More than 100 protesters took over the main management corridor and the Vice-Chancellor’s office, locking themselves in with a bike lock. They said they would not leave until their demands were met.These included:

  • Outsourced staff such as cleaners to have the same sick pay, holiday pay and pensions as in-house staff, and the IWGB union should be recognised;
  • The threatened student-run University of London Union in Malet Street should stay in student hands;
  • The university should back opposition to the sell-off of student loans;
  • The university should back higher education workers in their current pay dispute (there was a strike yesterday).

The students entered at about 2.30pm and refused to leave when asked. Most staff in the area left although staff elsewhere in the building carried on working normally.

The occupiers included students from University College London, SOAS, Royal Holloway and a variety of other colleges, including about five from Birkbeck.

The area being occupied was a large horse-shoe shaped section with about 20 offices.

Rosie Holland, a Royal Holloway student and one of the protesters,  spoke to Lamp and Owl from inside the occupied area. She said the aims of the protest included to stop the university union being closed down, to get fairer rents for students in university accommodation, and to get the conditions for contract staff that they deserved.
She said the protesters blamed the Vice-Chancellor, Professor Sir Adrian Smith, who was not present during the occupation, for the decisions on the ULU and staff pay, and that was why his office was targeted. “He is the one making the decisions,” she said.
She said his office was “absolutely lovely”, with its own bathroom.

As she spoke two security guards had locked themselves in this office, along with some other staff, and students were being refused entry.
Rosie said the operation had been pre-planned and “quite easy”, and that the whole of the management corridor had been occupied.

A burly security man had managed to “barge into” the management area before students had secured it. He and a colleague were the two locked in the Vice-Chancellor’s office, along with about 10 staff.

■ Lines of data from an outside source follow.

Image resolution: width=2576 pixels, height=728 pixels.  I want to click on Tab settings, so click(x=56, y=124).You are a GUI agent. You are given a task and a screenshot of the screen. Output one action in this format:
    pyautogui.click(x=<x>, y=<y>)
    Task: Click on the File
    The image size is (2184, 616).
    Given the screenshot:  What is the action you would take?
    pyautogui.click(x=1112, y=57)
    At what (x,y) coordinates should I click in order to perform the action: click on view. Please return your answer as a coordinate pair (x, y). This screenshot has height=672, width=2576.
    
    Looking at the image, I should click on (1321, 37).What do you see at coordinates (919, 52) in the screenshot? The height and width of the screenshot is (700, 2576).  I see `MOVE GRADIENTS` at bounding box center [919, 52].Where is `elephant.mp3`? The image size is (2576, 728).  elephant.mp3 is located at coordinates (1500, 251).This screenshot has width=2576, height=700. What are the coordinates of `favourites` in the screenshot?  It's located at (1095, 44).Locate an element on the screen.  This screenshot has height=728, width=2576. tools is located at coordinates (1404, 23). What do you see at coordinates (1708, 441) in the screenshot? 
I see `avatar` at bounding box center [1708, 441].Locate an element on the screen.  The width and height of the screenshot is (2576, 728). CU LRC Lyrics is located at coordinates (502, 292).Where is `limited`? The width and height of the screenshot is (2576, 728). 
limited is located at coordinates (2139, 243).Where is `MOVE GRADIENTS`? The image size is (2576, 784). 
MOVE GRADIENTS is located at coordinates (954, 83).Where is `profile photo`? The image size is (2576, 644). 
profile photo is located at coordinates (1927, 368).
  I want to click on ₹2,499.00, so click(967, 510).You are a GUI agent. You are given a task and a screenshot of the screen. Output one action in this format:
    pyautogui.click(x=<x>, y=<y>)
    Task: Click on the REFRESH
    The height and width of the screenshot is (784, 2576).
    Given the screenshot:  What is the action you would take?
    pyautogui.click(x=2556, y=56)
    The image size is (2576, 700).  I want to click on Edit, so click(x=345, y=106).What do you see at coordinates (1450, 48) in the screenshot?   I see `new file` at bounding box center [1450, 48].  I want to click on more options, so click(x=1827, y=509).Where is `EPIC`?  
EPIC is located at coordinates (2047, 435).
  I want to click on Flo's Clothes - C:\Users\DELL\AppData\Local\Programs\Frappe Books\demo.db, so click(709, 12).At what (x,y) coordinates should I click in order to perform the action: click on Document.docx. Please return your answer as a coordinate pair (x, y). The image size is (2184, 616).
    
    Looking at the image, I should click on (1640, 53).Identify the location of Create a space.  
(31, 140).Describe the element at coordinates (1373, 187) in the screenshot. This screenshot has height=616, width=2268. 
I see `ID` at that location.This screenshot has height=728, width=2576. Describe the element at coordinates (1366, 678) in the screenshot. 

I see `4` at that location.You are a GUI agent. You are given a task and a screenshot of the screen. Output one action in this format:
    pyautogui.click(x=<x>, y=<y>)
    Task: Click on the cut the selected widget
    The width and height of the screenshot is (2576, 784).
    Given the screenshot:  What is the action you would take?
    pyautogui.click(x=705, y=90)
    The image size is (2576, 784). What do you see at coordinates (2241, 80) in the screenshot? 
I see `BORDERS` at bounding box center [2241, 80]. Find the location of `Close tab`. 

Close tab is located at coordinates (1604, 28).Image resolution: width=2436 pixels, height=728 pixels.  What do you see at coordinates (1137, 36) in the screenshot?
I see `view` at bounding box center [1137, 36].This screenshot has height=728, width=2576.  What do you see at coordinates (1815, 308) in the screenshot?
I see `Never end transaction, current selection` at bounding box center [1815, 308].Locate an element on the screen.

In the early evening dozens of police arrived in about six vans. They gained entry to the area and the students were forced to leave. At least one person was thought to have been arrested amid clashes in the foyer and near the library.

The building was cleared and locked up and police then faced dozens of chanting protesters outside the building. There were  angry scenes and pushing and shoving of protesters by the police near Senate House and in the Malet Street area, while a police helicopter hovered overhead. Some protesters tried to barricade a street with wheelie bins to stop police vans moving through to pick up the officers at Senate House and more arrests appear to have been made. The police eventually left about 8.30pm.

Occupations have been held at other universities and colleges recently including Goldsmiths, Sussex, Warwick, Liverpool, Ulster, Birmingham, Exeter and Sheffield.